#### [Data provided]
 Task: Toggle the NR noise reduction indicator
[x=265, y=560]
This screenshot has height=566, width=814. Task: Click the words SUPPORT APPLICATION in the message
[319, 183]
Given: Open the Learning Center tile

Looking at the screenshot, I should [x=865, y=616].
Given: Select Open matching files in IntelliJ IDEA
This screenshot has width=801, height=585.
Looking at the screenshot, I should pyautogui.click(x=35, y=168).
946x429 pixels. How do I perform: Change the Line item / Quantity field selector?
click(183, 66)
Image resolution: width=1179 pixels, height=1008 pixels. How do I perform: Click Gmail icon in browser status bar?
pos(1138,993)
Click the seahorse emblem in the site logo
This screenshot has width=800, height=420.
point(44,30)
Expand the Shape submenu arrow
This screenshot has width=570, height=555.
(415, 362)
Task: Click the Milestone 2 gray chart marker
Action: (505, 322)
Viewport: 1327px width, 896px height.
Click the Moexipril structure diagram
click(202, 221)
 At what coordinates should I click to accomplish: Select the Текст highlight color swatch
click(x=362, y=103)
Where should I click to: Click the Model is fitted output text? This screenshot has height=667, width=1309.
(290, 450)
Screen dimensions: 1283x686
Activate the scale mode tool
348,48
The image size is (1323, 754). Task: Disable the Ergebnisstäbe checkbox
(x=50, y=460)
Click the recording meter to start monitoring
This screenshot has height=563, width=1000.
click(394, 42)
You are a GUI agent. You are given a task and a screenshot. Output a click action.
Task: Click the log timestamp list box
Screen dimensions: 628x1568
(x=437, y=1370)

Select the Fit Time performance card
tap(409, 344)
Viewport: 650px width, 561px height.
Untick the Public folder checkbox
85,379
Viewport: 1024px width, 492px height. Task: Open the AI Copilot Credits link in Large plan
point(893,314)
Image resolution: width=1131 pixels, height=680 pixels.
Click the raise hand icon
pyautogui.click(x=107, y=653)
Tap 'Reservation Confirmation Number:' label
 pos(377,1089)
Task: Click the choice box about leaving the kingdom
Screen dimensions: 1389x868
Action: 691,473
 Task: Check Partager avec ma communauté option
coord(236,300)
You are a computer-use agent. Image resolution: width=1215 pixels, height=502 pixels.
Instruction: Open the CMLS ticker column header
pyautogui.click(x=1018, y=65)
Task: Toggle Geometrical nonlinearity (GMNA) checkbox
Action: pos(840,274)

#### [Required action]
Wherever the word "agent" appears in a line of the data above, copy that line.

#### [The completed task]
You are a GUI agent. You are given a task and a screenshot. Output a click action.
You are a computer-use agent. Image resolution: width=1215 pixels, height=502 pixels.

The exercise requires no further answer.